Asset-Based Lending as a Leading Indicator of Systemic Financial Crises
Evidence from 66 Quarterly SFNet Surveys, 2009–2025
Hao Ding  •  University of Oxford  •  April Goulding  •  Bayes Business School & Goldman Sachs  •  June 2026

We show that asset-based lending (ABL) survey data predict systemic financial stress. From the quarterly surveys of the U.S. secured-lending industry (2009–2025), we construct a composite of private, lender-reported credit-quality indicators. Out of sample, adding the ABL composite to a standard macro-financial control set raises twelve-month-ahead crisis discrimination from an AUROC of 0.67 to 0.73. The predictive content is horizon-dependent: at longer horizons, lenders’ private survey assessments outperform secondary-market ABS prices, consistent with confidential lender information leading market prices; the edge narrows at shorter horizons. The long-horizon signal is robust to controls for bank-lending standards, financial-conditions indices, and bank-level delinquencies. We establish ABL lender surveys as a novel class of leading systemic-stress indicators, complementary to the macro-financial early-warning literature.
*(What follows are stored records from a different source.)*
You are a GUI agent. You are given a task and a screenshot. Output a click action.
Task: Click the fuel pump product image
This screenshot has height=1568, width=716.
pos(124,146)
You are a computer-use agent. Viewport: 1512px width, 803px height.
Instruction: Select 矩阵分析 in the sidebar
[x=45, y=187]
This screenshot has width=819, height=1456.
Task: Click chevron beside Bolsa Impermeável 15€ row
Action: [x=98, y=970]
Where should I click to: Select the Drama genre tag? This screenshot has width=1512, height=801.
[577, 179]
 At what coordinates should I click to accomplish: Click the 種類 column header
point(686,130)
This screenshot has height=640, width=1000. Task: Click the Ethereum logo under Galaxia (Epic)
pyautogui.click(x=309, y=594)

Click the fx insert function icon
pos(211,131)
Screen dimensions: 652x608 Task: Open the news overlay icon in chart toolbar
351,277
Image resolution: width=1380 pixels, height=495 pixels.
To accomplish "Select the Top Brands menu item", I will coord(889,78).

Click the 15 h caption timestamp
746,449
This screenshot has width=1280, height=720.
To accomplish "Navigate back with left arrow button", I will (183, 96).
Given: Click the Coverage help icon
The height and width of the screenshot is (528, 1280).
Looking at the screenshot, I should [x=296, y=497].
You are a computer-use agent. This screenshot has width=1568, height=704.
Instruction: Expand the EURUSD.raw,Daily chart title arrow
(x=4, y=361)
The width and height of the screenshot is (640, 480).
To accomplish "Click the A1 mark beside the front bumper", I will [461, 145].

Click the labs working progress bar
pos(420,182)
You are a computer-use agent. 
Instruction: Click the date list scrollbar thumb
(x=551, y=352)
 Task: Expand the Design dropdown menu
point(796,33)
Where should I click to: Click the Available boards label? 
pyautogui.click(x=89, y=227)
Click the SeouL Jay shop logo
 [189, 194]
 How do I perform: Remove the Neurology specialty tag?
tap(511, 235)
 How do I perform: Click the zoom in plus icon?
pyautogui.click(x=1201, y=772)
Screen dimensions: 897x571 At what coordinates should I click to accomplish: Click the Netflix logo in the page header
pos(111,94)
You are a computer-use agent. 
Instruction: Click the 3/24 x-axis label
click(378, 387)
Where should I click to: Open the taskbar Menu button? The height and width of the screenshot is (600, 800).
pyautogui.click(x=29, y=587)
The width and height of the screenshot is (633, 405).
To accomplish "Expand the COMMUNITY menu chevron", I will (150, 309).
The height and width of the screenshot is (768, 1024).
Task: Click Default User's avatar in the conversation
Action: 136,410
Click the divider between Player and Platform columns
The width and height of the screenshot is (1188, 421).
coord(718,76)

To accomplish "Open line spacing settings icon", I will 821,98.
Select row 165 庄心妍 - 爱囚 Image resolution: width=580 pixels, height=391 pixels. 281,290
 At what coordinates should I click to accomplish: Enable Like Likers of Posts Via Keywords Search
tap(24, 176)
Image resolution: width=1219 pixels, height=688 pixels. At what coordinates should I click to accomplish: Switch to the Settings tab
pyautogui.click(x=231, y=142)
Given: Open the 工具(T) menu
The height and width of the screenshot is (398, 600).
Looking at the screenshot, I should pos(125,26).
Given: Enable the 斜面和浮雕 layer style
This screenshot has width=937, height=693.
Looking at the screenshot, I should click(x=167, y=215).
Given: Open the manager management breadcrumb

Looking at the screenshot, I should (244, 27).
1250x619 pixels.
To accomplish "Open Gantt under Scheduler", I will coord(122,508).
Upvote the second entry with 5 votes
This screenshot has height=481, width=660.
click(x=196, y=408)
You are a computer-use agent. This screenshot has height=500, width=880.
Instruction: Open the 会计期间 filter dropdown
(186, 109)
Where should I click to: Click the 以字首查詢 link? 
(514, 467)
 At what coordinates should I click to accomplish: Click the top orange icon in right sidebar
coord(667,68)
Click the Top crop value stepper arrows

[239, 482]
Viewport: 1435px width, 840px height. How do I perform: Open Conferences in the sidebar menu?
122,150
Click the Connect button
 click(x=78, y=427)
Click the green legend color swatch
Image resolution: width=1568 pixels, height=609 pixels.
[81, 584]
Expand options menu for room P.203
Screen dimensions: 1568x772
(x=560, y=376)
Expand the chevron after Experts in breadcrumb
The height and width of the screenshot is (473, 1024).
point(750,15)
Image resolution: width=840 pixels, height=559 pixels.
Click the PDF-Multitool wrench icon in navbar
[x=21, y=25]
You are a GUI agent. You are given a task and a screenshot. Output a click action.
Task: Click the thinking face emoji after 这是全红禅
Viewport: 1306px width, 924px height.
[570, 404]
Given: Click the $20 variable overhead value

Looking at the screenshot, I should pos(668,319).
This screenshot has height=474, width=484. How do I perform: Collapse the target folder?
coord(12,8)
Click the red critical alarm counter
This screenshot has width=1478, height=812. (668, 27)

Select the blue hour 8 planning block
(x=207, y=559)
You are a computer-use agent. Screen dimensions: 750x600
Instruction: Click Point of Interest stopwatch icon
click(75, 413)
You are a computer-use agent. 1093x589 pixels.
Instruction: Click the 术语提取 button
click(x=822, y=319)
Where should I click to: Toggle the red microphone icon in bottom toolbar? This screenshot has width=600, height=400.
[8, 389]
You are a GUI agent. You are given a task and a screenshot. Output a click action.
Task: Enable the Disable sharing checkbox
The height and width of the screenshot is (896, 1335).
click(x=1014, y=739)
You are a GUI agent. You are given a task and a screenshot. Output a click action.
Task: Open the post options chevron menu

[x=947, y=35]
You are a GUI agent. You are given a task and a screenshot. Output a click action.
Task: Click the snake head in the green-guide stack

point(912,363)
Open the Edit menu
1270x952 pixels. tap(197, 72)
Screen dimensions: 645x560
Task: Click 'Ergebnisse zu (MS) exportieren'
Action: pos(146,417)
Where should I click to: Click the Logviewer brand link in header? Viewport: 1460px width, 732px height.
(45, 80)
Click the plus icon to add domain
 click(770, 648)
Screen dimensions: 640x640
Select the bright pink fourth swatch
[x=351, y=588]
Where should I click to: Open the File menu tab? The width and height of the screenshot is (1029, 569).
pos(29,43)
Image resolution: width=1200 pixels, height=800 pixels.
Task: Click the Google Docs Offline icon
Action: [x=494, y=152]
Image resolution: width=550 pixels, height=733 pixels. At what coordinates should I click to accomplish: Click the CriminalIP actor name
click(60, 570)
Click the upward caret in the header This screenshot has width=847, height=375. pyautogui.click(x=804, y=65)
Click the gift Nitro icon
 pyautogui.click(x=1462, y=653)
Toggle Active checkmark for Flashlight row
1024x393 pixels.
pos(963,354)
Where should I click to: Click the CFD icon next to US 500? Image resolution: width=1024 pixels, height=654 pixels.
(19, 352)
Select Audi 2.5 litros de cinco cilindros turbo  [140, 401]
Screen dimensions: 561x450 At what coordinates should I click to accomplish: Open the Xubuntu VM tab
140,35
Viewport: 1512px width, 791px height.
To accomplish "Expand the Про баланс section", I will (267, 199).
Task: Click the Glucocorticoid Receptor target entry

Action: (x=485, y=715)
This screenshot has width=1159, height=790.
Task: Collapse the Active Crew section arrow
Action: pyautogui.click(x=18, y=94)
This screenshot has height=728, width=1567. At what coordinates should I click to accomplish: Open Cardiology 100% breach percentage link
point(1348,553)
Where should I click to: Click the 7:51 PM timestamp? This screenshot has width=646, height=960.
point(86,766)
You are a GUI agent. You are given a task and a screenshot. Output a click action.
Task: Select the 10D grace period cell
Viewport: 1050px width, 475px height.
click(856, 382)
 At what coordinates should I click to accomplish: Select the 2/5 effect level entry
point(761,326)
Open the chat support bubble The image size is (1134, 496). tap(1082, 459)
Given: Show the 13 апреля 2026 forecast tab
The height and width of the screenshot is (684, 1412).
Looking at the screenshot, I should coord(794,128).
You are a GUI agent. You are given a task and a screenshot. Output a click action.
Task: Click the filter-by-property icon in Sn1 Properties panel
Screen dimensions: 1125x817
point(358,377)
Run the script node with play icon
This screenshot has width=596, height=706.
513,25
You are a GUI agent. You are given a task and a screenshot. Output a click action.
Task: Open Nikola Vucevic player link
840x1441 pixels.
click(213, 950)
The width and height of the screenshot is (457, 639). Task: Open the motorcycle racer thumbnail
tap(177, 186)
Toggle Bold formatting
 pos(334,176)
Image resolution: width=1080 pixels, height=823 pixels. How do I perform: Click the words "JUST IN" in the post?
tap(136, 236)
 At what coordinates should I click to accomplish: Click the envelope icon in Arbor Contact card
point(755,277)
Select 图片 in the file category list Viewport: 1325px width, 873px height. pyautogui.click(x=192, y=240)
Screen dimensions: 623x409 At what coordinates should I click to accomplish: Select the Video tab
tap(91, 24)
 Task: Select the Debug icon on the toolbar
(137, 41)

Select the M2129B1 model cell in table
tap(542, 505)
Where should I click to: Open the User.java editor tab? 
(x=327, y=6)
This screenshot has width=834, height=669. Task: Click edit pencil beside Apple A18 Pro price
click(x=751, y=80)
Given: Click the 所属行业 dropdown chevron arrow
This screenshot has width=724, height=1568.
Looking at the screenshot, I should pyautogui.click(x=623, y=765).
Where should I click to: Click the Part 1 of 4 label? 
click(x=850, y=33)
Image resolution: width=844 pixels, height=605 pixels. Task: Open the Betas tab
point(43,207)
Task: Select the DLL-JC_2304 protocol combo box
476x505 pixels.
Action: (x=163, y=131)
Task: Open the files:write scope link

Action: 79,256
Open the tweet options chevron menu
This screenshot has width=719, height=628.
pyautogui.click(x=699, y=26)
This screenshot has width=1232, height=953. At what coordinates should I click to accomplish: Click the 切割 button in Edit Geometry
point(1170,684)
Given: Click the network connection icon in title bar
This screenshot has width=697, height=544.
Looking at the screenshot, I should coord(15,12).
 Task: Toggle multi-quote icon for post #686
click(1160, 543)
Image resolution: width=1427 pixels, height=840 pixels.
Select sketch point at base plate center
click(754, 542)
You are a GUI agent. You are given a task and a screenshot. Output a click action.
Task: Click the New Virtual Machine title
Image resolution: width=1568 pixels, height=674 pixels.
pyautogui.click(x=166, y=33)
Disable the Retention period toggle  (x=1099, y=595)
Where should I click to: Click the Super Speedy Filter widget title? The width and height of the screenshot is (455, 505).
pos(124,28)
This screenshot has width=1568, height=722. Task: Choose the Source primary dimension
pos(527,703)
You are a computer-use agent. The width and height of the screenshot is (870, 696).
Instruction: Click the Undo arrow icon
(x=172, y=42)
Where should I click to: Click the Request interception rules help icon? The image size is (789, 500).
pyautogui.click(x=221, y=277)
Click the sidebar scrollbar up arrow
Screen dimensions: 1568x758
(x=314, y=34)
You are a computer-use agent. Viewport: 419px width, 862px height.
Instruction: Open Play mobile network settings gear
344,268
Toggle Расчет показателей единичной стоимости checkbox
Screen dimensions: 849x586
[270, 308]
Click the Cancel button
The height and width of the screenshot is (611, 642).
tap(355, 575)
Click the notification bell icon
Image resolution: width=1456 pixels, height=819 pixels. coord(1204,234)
Figure: Standardised ABL Credit Quality composite (blue) typically leads the Systemic Stress Index (orange dashed) by 1–4 quarters into stress episodes (shaded). 2009Q1–2025Q3.

Key Results

FindingEstimateDetail
ABL credit quality — in-sample coef. 1.324*** Predictive logit at 1-quarter horizon; most significant ABL predictor. Pre-stress mean fitted probability 46% vs 3.1% at non-stress quarters.
ABL credit quality — out-of-sample +6.2 pp Out-of-sample AUROC rises 0.670 → 0.732 at 12-month horizon under strict expanding-window protocol (43 held-out quarters, no look-ahead).
Long-history bank-channel validation 0.82–0.96 FR Y-9C call reports, 2000–2025 (50,031 BHC-quarters; 1,238 bank holding companies). AUROC range across forecast horizons; comparable to established macro EWS benchmarks.
Private information — 24-month horizon +1.4 pp
(SFNet leads)
SFNet-only AUROC 0.856 vs TRACE-only 0.842. Lenders’ private survey assessments carry forward-looking information not yet in secondary-market ABS prices.
Private information — 12-month horizon −1.6 pp
(TRACE leads)
SFNet-only AUROC 0.683 vs TRACE-only 0.699. Market prices catch up as a crisis approaches; the private-information premium is concentrated at longer horizons.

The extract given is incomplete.